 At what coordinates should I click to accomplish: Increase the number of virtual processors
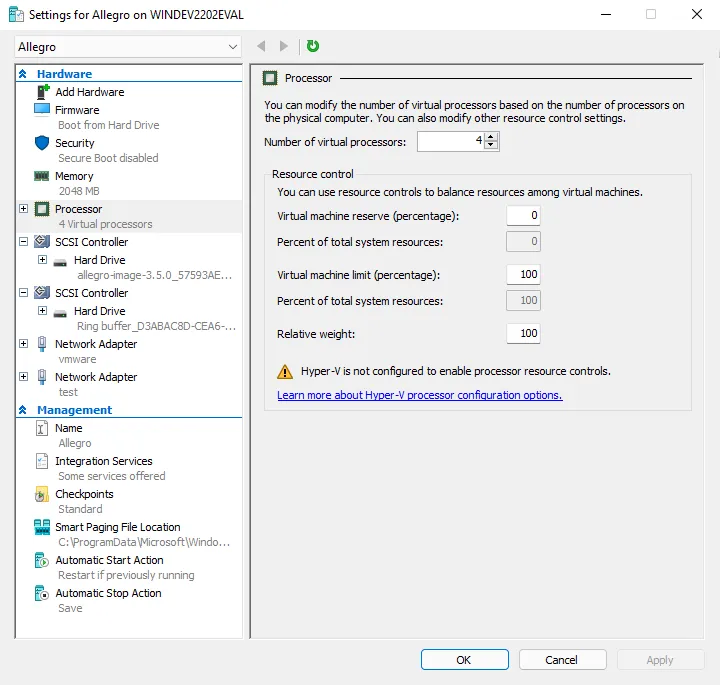pyautogui.click(x=491, y=138)
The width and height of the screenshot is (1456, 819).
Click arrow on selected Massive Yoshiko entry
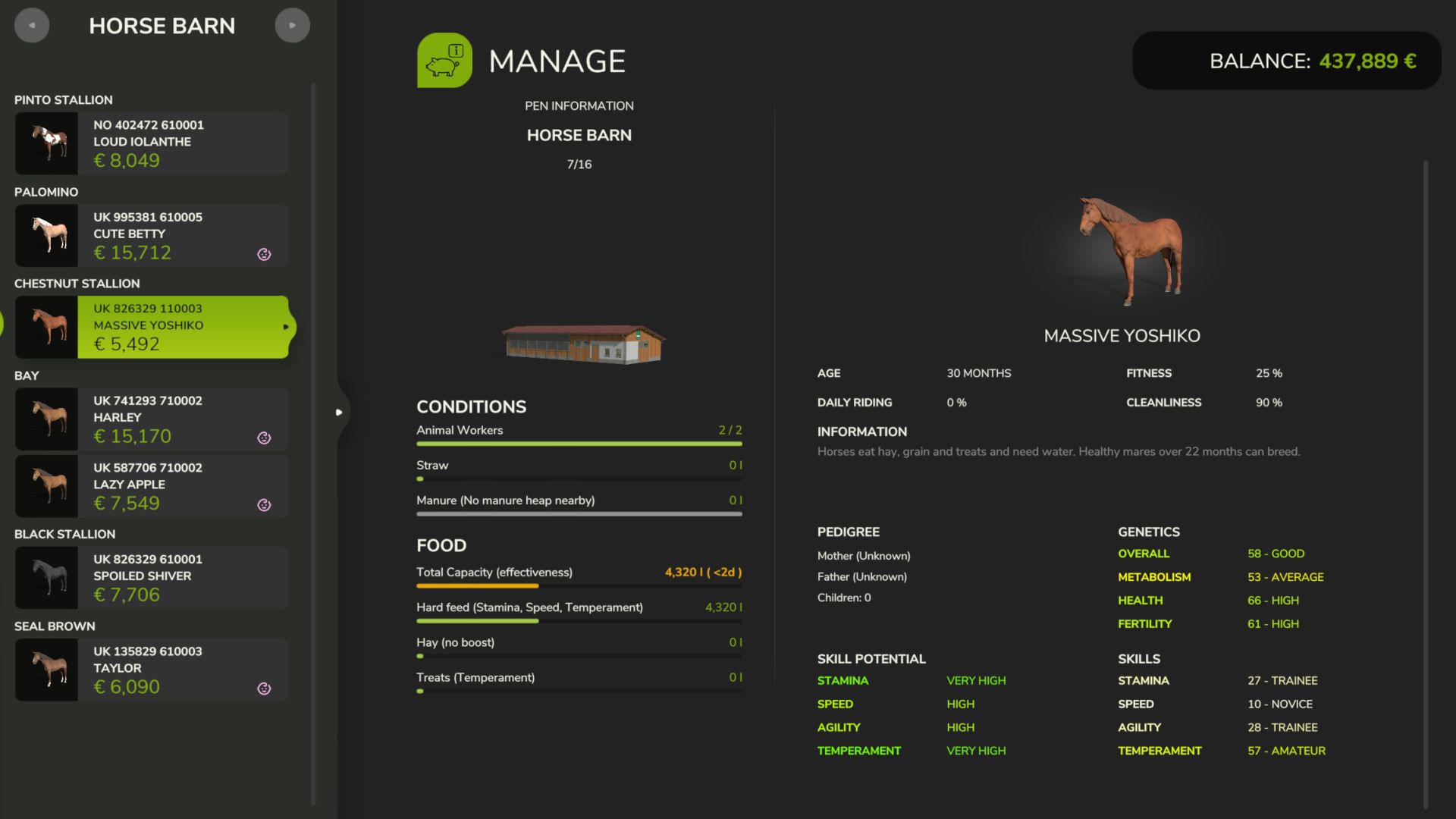(x=286, y=327)
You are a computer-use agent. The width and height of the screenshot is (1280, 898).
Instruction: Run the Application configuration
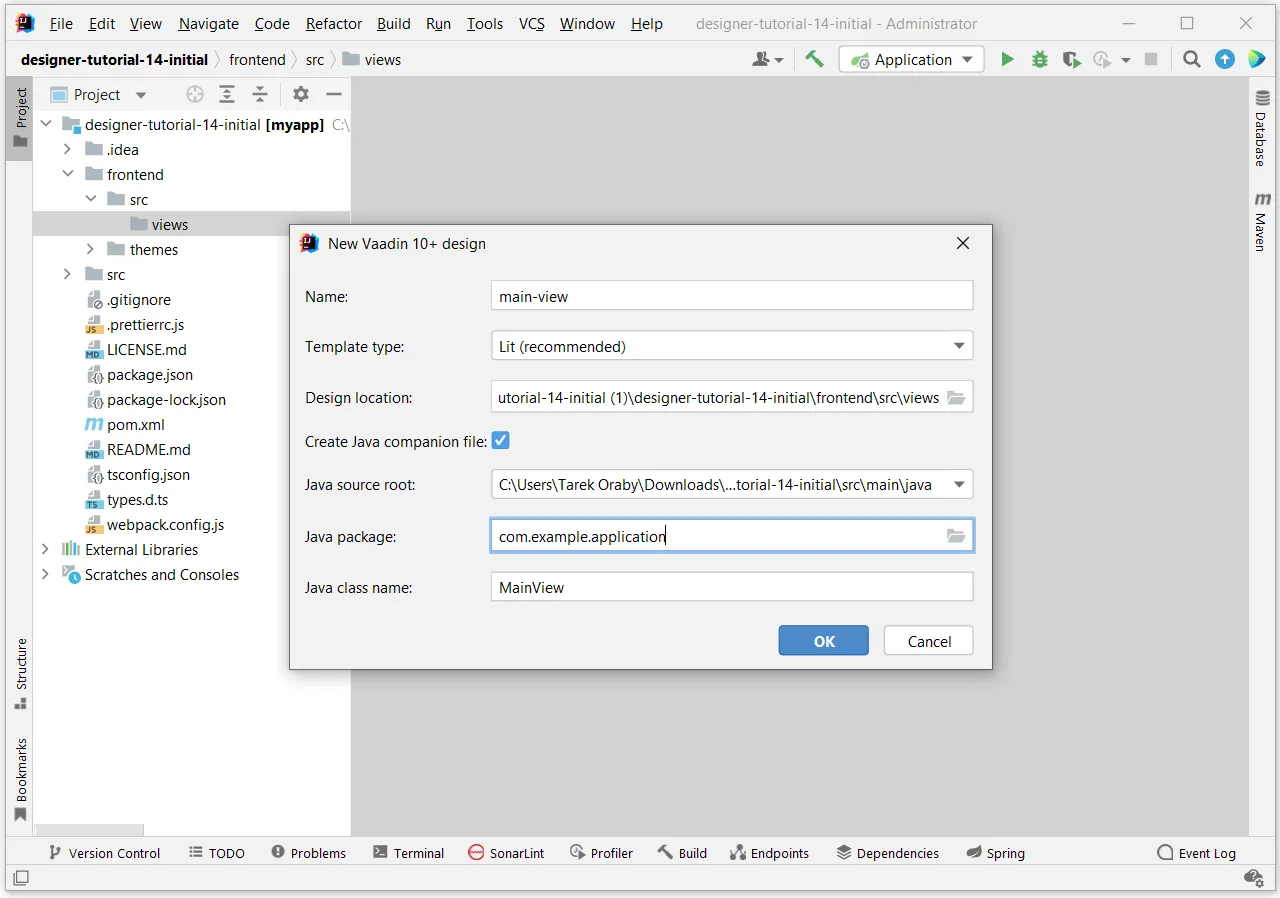tap(1007, 59)
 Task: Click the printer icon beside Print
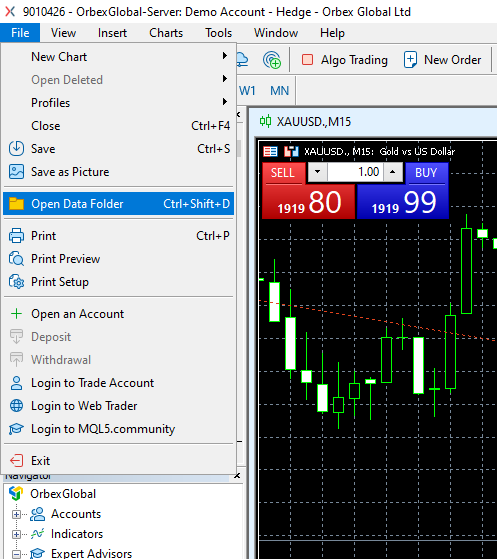(16, 236)
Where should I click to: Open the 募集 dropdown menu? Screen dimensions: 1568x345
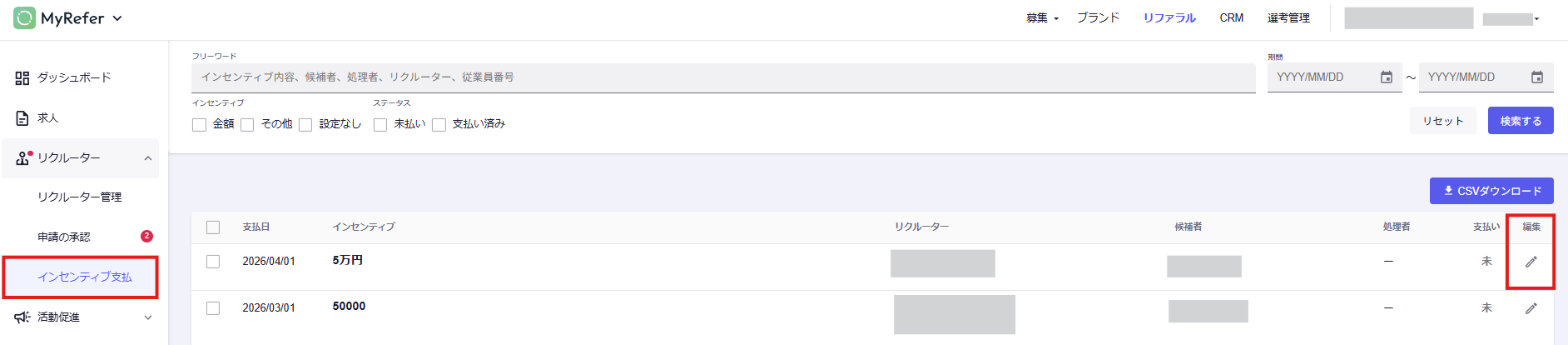pyautogui.click(x=1041, y=18)
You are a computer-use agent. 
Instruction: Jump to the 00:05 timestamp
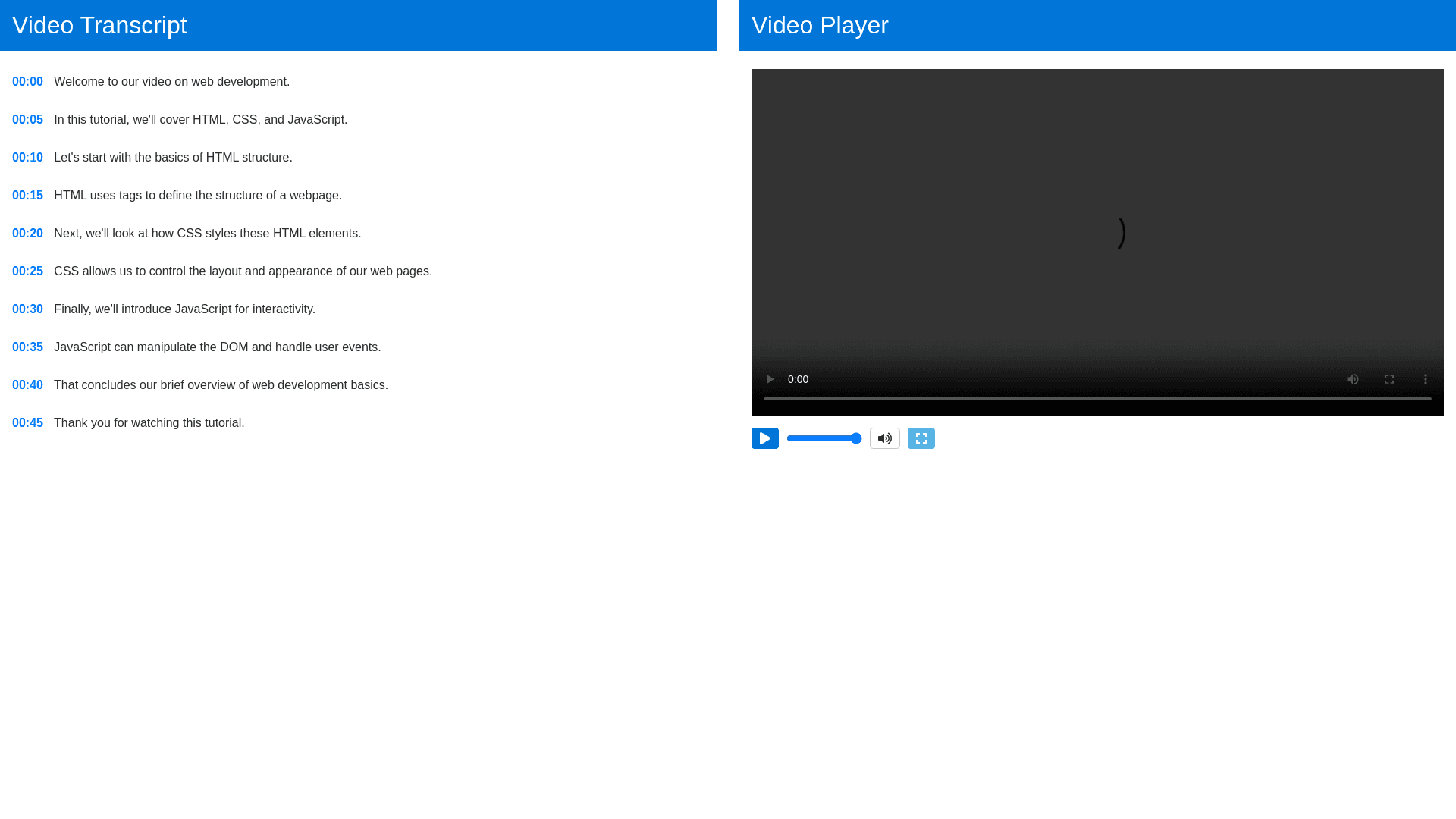(27, 120)
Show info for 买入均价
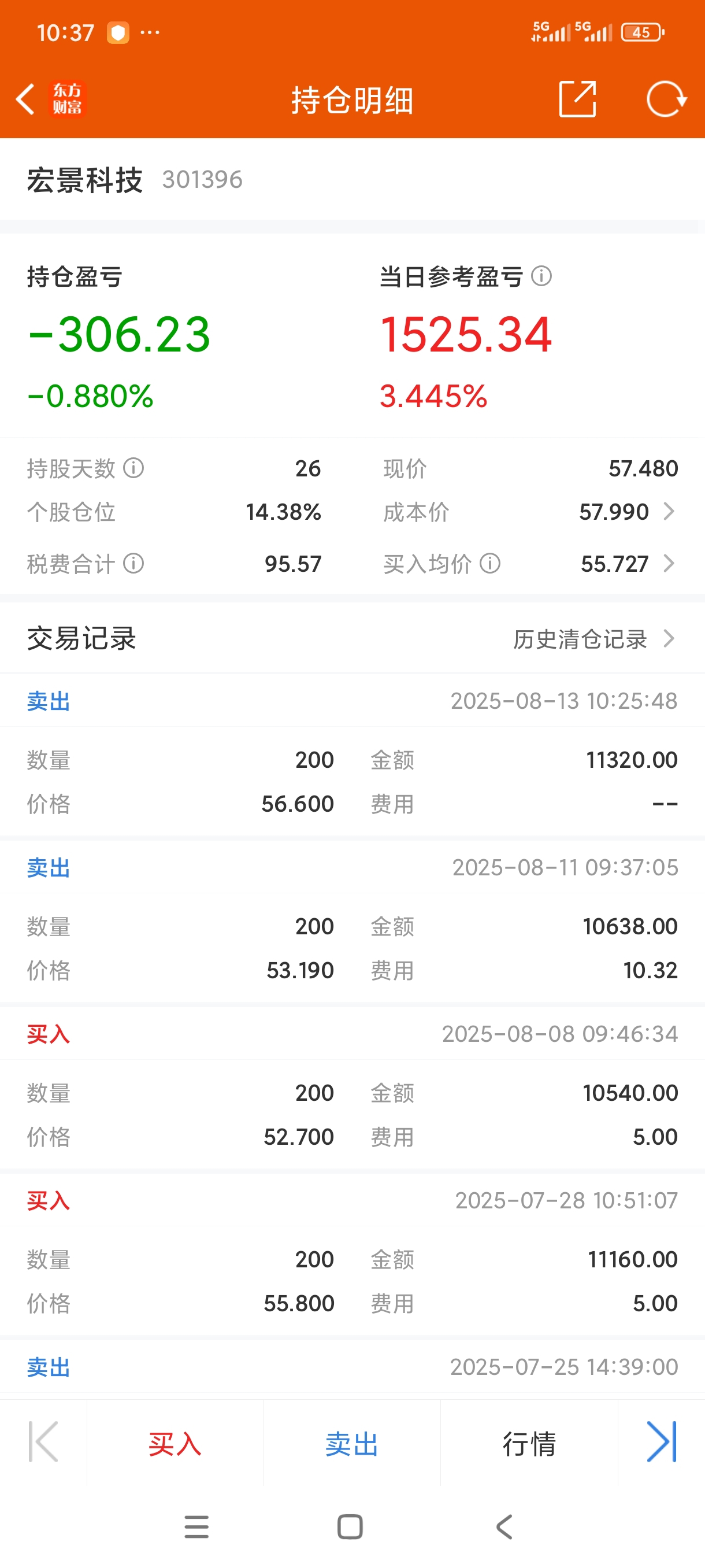This screenshot has width=705, height=1568. (x=490, y=564)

Goal: Echo word for word every line from the one containing "You are a computer-use agent. The" through the end of the entries, leaving the pictures out.

Output:
You are a computer-use agent. The width and height of the screenshot is (1280, 898).
Instruction: Run the Application configuration
tap(1007, 59)
 Task: Click the printer icon beside Print
(16, 236)
Where should I click to: Open the 募集 dropdown menu? Screen dimensions: 1568x345
pyautogui.click(x=1041, y=18)
You are a computer-use agent. 
Instruction: Jump to the 00:05 timestamp
(27, 120)
Show info for 买入均价
This screenshot has width=705, height=1568. (x=490, y=564)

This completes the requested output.